● Work task: Extend the supernova article below by writing what follows its final sentence.

Subscribe in a reader ASTRONOMY: SUPERNOVA

Friday 7 December 2012

SUPERNOVA

Image of a supernova
Courtesy  psxextreme.com
On November 11, 1572 CE (i.e. 1572 AD) Tycho Brahe, the leading astronomer of that time observed a new star appearing in the constellation of Cassiopeia. At that time the world view was that the sky was immutable above moon and atmosphere, that is the sky never changes above moon and atmosphere and remains same from the time God created it. Tycho Brahe carefully measured the parallax of this new object but there was none (a parallax is an angular measurement to find out the distance of an object). This led him to doubt the so called immutable world. This new star became bright for some time and then slowly faded away. He wrote about it in a small book and dubbed it as “nova stella” meaning “new star” in Latin.
In 1604 another new star appeared in the sky and this time another great astronomer Johannes Kepler made very systematic observations of it.


Tycho Brahe
Courtesy theworld.org

Johannes Kepler
Courtesy en.wikipedia.org


It was in 1930s, when the real big telescopes became available to mankind the real nature of these “new stars” became understood bit by bit. The first detailed work was done by astronomers Walter Baade and Fritz Zwicky at Mount Wilson observatory near Los Angeles. Zwicky coined the name ‘supernova’ for these objects.
As we know now they are actually cosmic fireballs caused by the giant explosion of unbelievably mammoth proportions of a star in its death throe. These cosmic cataclysms shine 100 billion times brighter than the sun, equal or more than a whole galaxy for a very brief period.
Not all stars explode at its death. A star like our sun will let off most of its gaseous atmosphere at its and become a white dwarf , only a few thousand miles in diameter and radiate its left over heat for billions of years.
However when a star (particularly a white dwarf) of mass 1.44 times the mass of sun will die a different thing will happen. When this limit exceeds (known as Chandrasekhar Limit ,named after the great Indian physicist Subrahmanyan Chandrasekhar , who discovered it in 1930s) the star will die a different kind of death .It will either explode in to a supernova leaving behind a remnant and a neutron star at its centre or implode into a black hole.
Fritz Zwicky
Courtesy ned.ipac.caltech.edu

Subrahmanyan Chandrasekhar
Courtesy starchildgs.nasa.gov

A supernova explosion expels much of the star’s material at a tremendous velocity of 30000 kilometers /second creating shockwaves in the surrounding interstellar medium.
This shock wave sweeps up an expanding shell of gas and dust called a supernova remnant  .

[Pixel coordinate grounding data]
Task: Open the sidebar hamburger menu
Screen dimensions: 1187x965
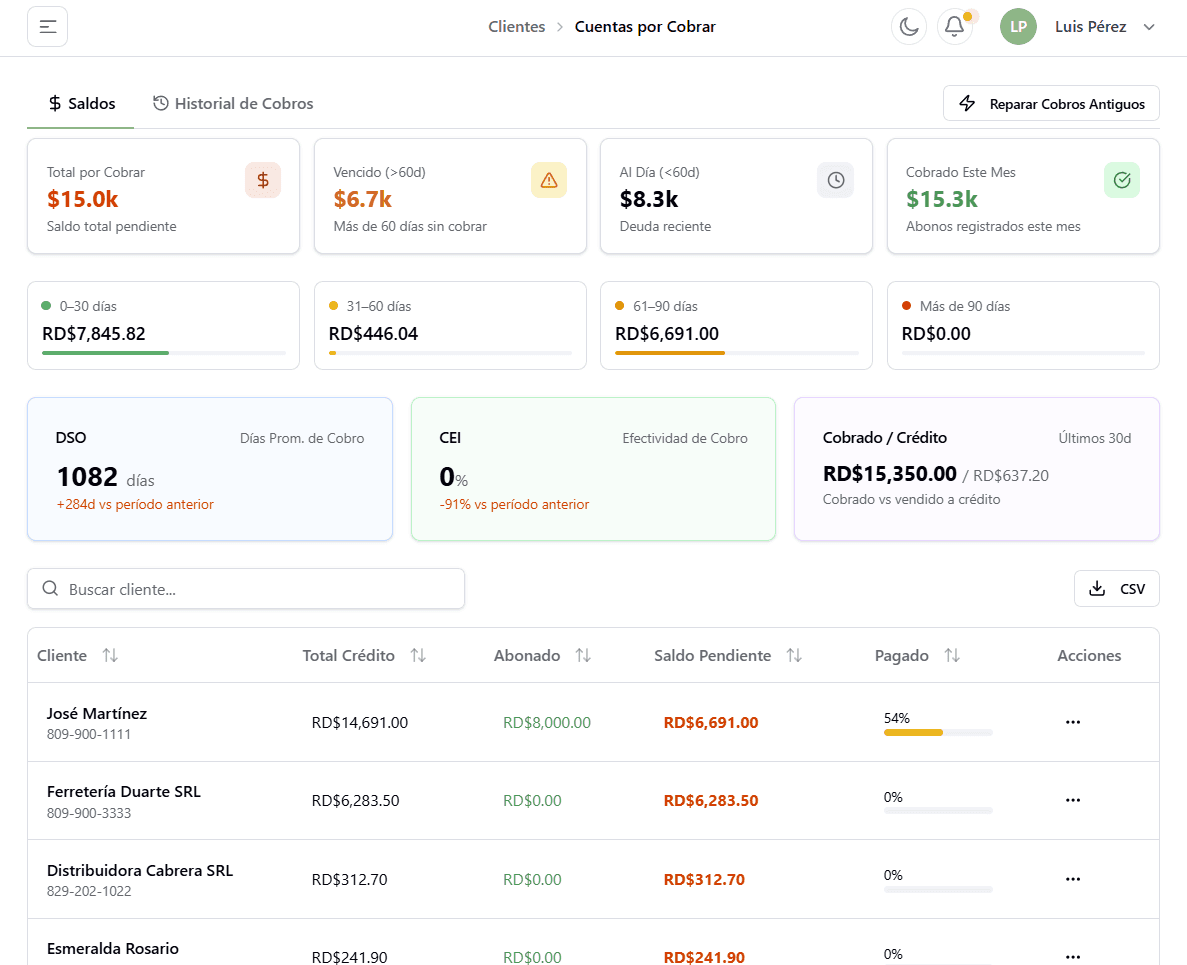Action: coord(48,27)
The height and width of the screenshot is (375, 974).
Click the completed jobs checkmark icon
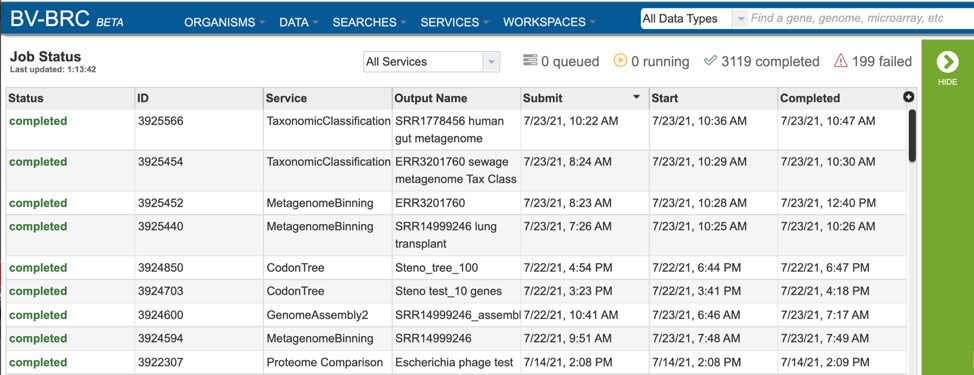point(711,61)
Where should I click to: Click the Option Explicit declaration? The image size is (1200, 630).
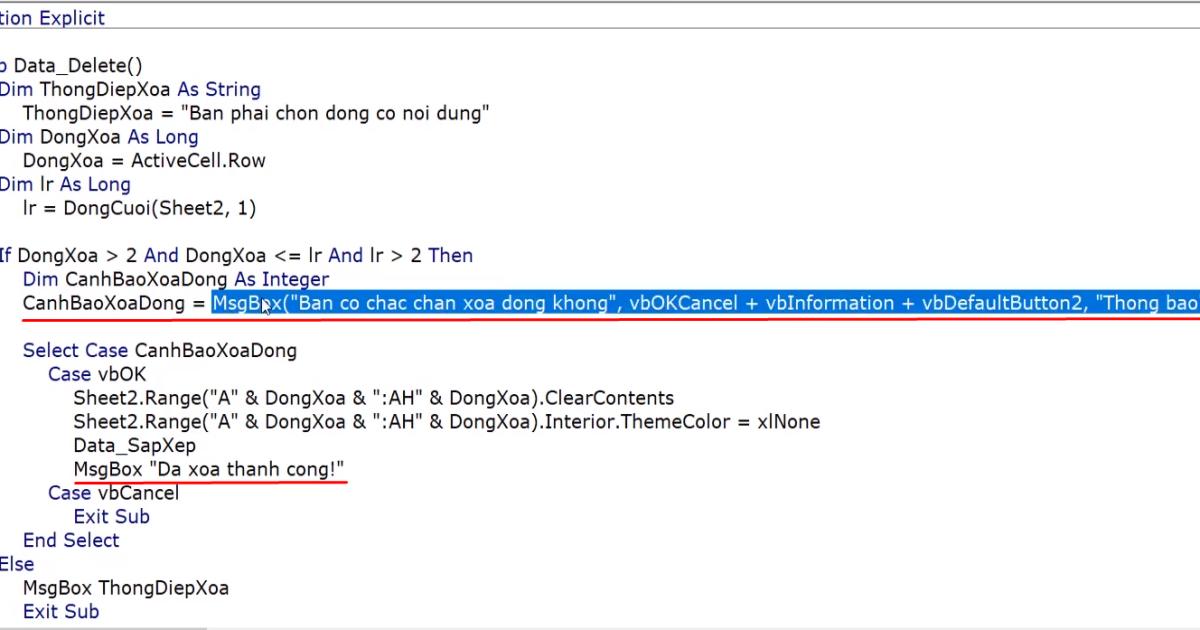[52, 18]
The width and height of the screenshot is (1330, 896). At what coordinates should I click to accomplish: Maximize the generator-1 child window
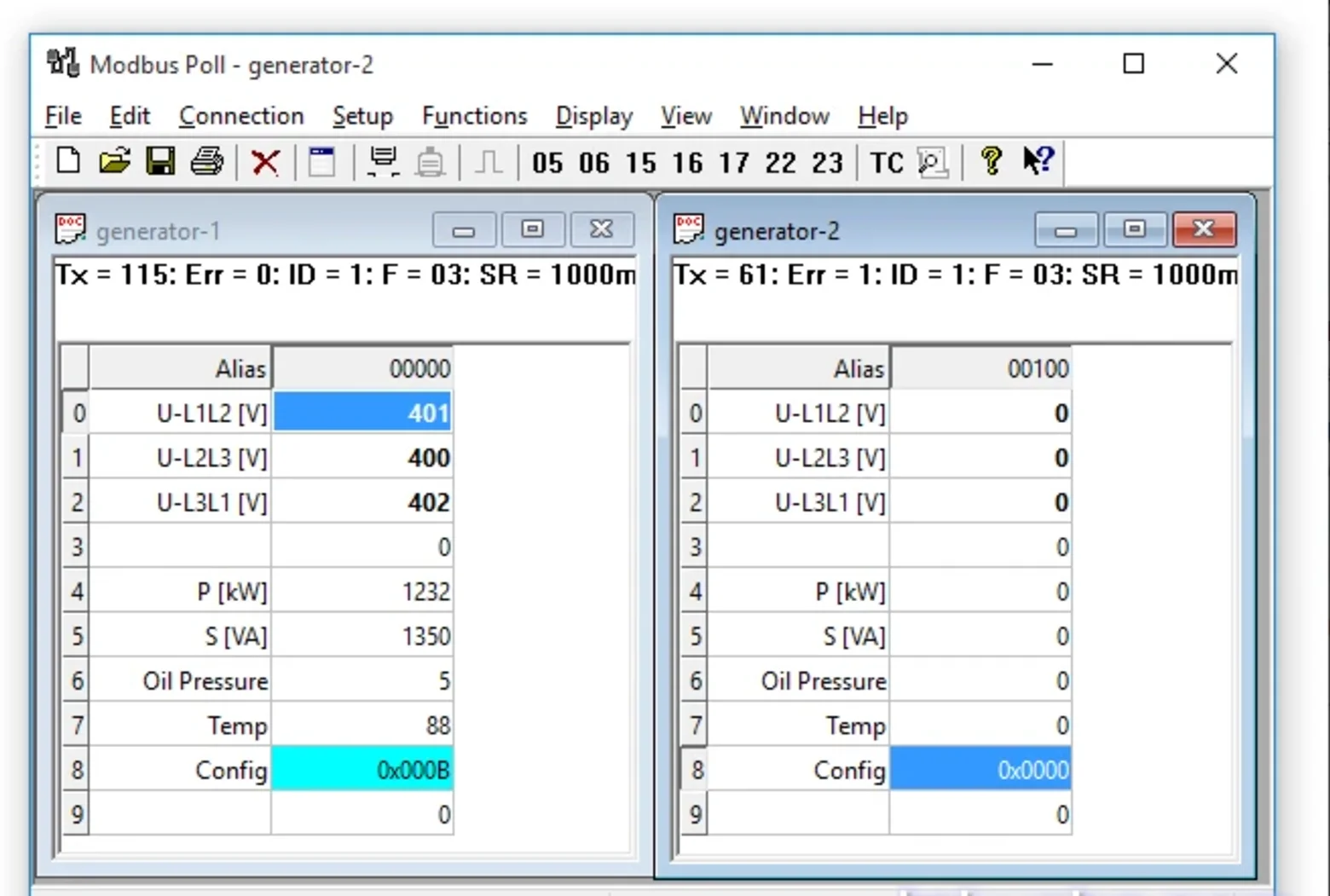(533, 229)
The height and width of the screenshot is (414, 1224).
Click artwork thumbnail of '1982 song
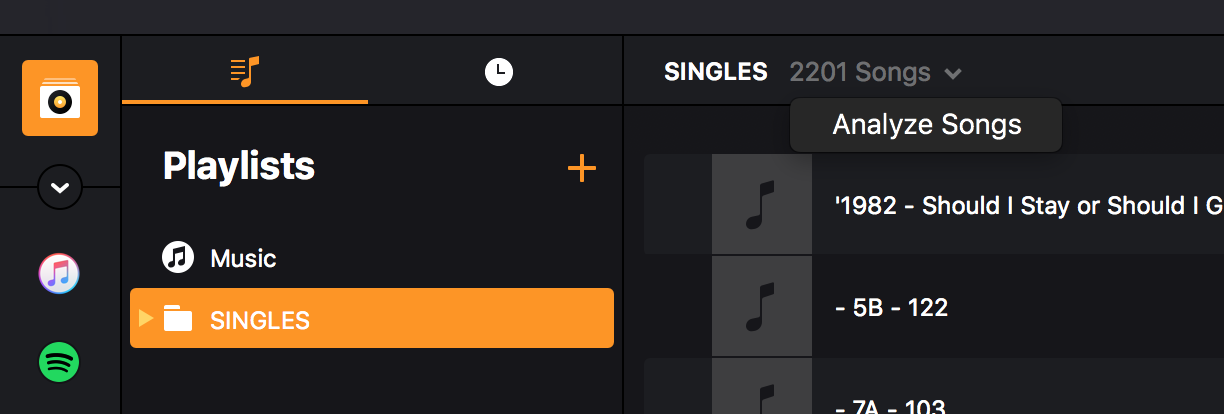[761, 205]
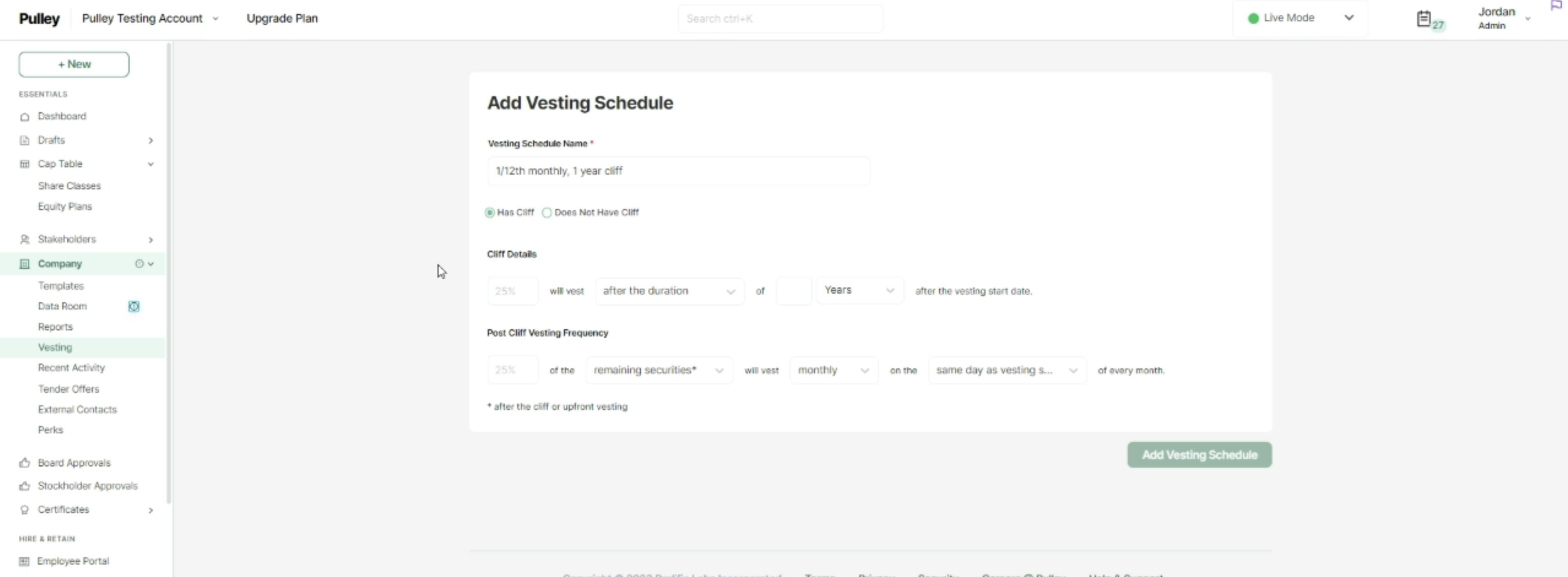Open the Years unit dropdown
The image size is (1568, 577).
859,291
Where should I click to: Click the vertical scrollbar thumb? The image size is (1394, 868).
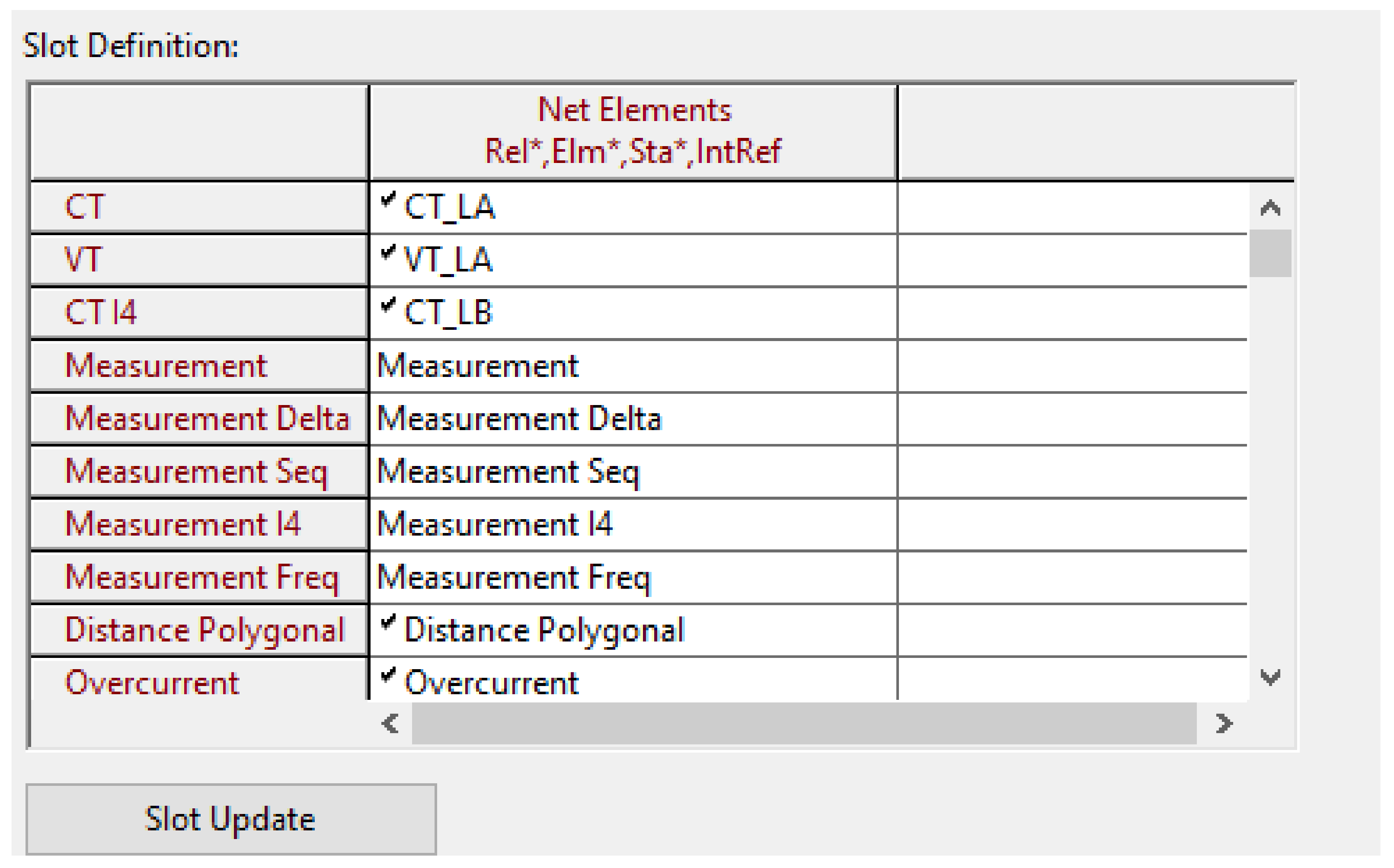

● Response for this exercise:
Supernovas are of mainly two categories, Type-1a and Type -2. Type -1a supernova occurs when a white dwarf accretes mass from a nearby binary star so that after sometime it crosses Chandrasekhar Limit. At this point the internal matters are heated to an extent that carbon fusion occurs and in a runaway nuclear fusion of the substantial mass of the star, it releases enormous energy within a very very short time and the star explodes.
The Type-1a supernova is conspicuous by absence of the hydrogen lines in its spectrum. Also all Type-1a supernovas has almost similar mass and almost same peak luminosity so that they can be used as standard candles to measure distances in our universe.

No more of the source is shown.